Convert comma separated string (long varchar) to a list

aoropezaaoropeza Vertica Customer

I have a column of type long varchar that stores elements separated by the symbol ";".

Each record can have a length greater than 100,000 and more than 3,000 elements separated by ";".

I want to get the following

Original Table

id items
1 a_1;a_2; ... ; a_i
2 b_1;b_2; ... ; b_j
3 c_1;c_2; ... ; c_k

Expected Table

id item
1 a_1
1 a_2
1 a_3
... ...
1 a_i
2 b_1
2 b_2
2 b_3
... ...
2 b_j

I have tried the following:

-- Using Tokenizer
select v_txtindex.StringTokenizerDelim(items, ';') over (partition by id) from foo;

-- Using slip_part
select split_part(items, ';', row_number() over (partition by id)) from foo;

-- Using MapItems and MapDelimitedExtractor
select id, mapitems(MapDelimitedExtractor(items using parameters delimiter = ';') over (partition best)) from foo;

But I got the following error:

[42883][3457] [Vertica]VJDBC ERROR: Function v_txtindex.StringTokenizerDelim(long varchar, unknown) does not exist, or permission is denied for v_txtindex.StringTokenizerDelim(long varchar, unknown)

Any suggestion to get the expected table.

Thank you very much in advance...

Answers

  • A database might be a poor solution for this problem. This sounds like something a Linux script could probably solve more efficiently, or at least to place it into a format that's more reasonably approachable.

    That said, you might consider putting it into a text index instead. That might be more workable.

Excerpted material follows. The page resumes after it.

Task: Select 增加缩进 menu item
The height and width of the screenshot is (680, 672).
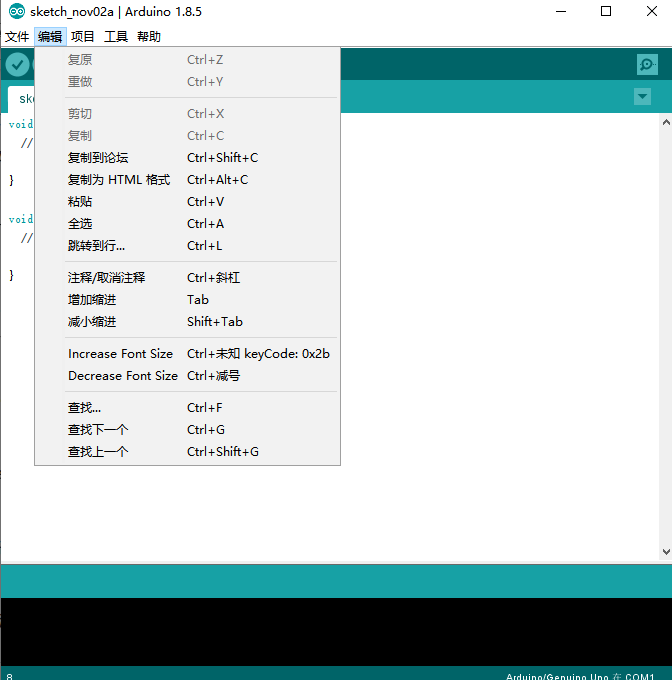Action: point(92,300)
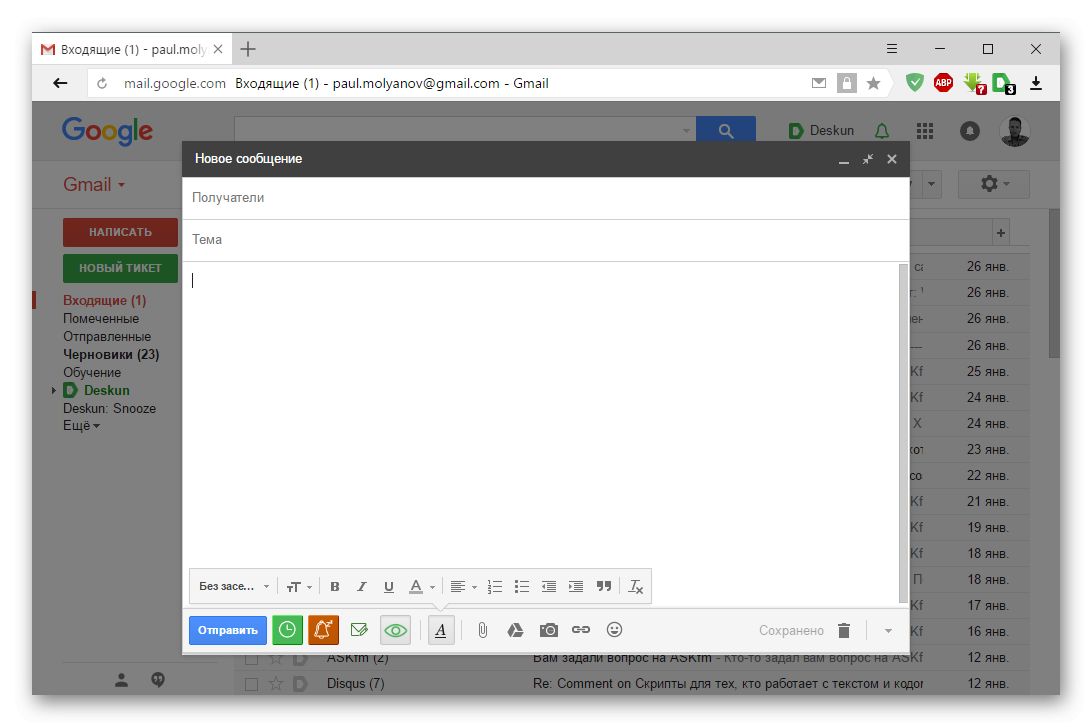
Task: Open the Черновики (23) folder
Action: pyautogui.click(x=111, y=354)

  • Ariel_CaryAriel_Cary Vertica Employee Employee

    If you had a VARCHAR column, StringTokenizerDelim would do the job. You could still use it with an explicit cast to VARCHAR (and maximum length), but that will truncate your items argument; see example below. That said, this function could be extended to support LONG VARCHAR arguments. I'm filing an internal ticket to investigate that.

    select * from t;
     id | items 
    ----+-------
      1 | a;b;c
      2 | d;e;f
    (2 rows)
    
    select id, v_txtindex.StringTokenizerDelim(items::varchar(65000), ';') over(partition by id) from t;
     id | words 
    ----+-------
      1 | a
      1 | b
      1 | c
      2 | d
      2 | e
      2 | f
    (6 rows)
    
  • aoropezaaoropeza Vertica Customer

    Thank you for your prompt replies.

    Regarding using a text index I tried the following:

    -- Create projection
    drop projection if exists proj_items;
    create projection proj_items as
        select id, items
        from items
        order by id
        segmented by hash(id) all nodes;
    select start_refresh();
    
    -- Create Text Index
    drop text index if exists txt_index_items;
    create text index txt_index_items on items (id, items)
    tokenizer v_txtindex.StringTokenizer(long varchar, long varchar)
    stemmer none;
    
    -- Select index text
    select * from txt_index_items;
    
    -- But I got the following:
    | token              |doc_id |
    |--------------------|-------|
    | a_1;a_2; ... ; a_i |  1    |
    | b_1;b_2; ... ; b_j |  2    |
    | c_1;c_2; ... ; c_k |  3    |
    
    

    I can identify where to tell it to use the ";" character as field delimiter.

    Are there any points I am missing?

  • aoropezaaoropeza Vertica Customer

    Hello Ariel,

    Thank you very much for your reply.

    At the moment I am approaching some cases by casting to VARCHAR(65000) as you suggest.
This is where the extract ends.